El artículo 50 de los Estatutos de la SGAE establece que no podrán ser elegidos para los órganos de gestión de la entidad los “titulares, partícipes o socios de alguna empresa o entidad de cualquier tipo, usuaria habitual del repertorio de SGAE, en un porcentaje igual o superior al 5%”. Una limitación que afecta a las televisiones y, en principio, también a las discográficas. Sin embargo, para estas últimas se arbitra una salida. Y es que sí son elegibles “las entidades de edición, de las que la totalidad o parte de sus acciones o participaciones sean o lleguen a ser propiedad de organismos privados o públicos de fonogramas”.
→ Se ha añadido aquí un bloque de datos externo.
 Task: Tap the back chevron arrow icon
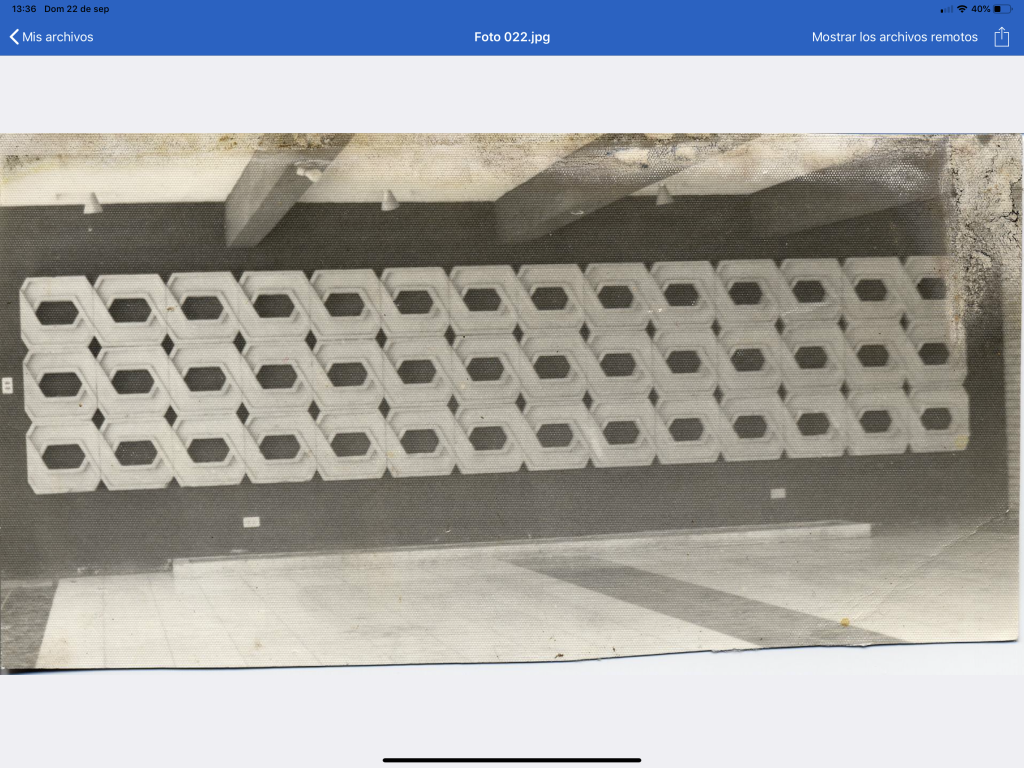pos(14,37)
Fuentes de la SGAE consultadas por este diario explican que, en efecto, los medios de comunicación, como usuarios de repertorio, no pueden postularse como miembros de la Junta Directiva. Sin embargo, también matizan que el artículo 50 se encuentra dentro del bloque normativo que debe revisar la comisión electoral elegida el pasado 20 de septiembre por la asamblea de la SGAE para preparar los comicios de enero. “Es una cuestión que está abierta. De hecho, es una de las tareas que tiene asignada la comisión y será ella quien deba proponer una modificación. Luego, la asamblea respaldará o no lo que se le plantee”, explica un portavoz oficial de la entidad.
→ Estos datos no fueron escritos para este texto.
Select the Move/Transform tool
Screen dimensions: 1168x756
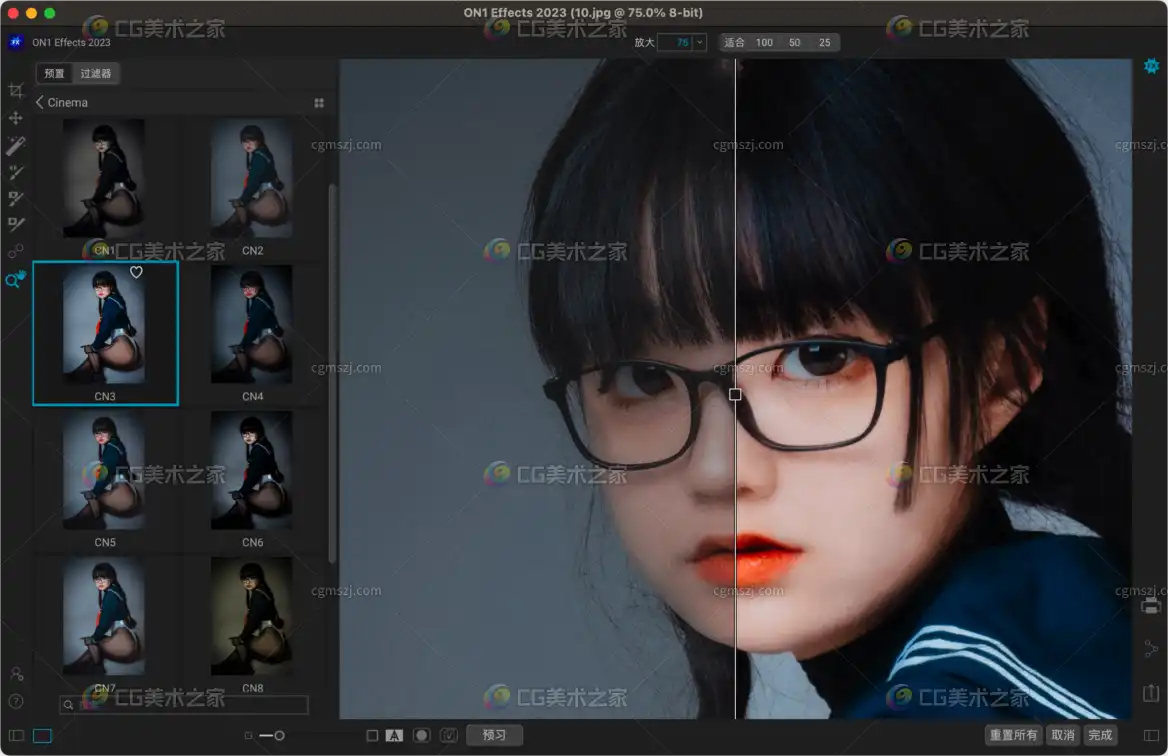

Controlar cómo se reparte el dinero
Claro que las televisiones ya maniobran contrarreloj si quieren forzar un cambio en los Estatutos. Sin ir más lejos, Sony tiene un representante entre los tres del colegio de editores que tienen voto en la comisión electoral. ¿Por qué quieren las televisiones entrar en la Junta? “Parece lógico que quieran tener información de lo que está pasando en una casa en la que se dejan tanto dinero y que busquen influir en cómo se reparte”, aseguran estas fuentes, conocedoras del planteamiento de las cadenas. Las televisiones se quejan de que, hasta ahora, todas sus propuestas para resolver el conflicto han chocado con los propios gestores de la SGAE, que directamente han ignorado sus demandas.
“Sorprende cuando las televisiones manejan una catálogo 100% nacional, a diferencia de las grandes discográficas”, subrayan estas fuentes. Dichas peticiones se han canalizado a través de Anaem (Asociación Nacional de Autores y Editores Musicales), organización creada hace cuatro años en la que confluyen los intereses de TVE, Antena 3, Telecinco y cadenas autonómicas como Telemadrid, Canal Sur o la TVG. Cada una de las cadenas puede manejar un repertorio en torno a 300 autores. La escisión de Anaem replicaría el modelo plantado en su día por DAMA (Derechos de Autor de Medios Audiovisuales), que nació en 1999 como una alternativa a la SGAE para gestionar con más transparencia los derechos de autor.
Según consta en el Informe de Gestión y Responsabilidad Social Corporativa de la SGAE correspondiente al año 2010, la organización registró 151,6 millones de ingresos procedentes de los medios de comunicación -televisiones y radios-, un 26% más respecto al año anterior. Una cuantía que supone un 44% del total de la facturación, que se elevó a 341,23 millones de euros. Al margen de la cuantía que la SGAE distribuye a los autores, la organización se financia a través de los denominados “descuentos de administración”. Se trata de tasas destinadas “a compensar los gastos de gestión objeto de la sociedad” no cubiertos por los rendimientos de sus inversiones financieras, las plusvalías en la gestión de sus bienes, las donaciones, etc.”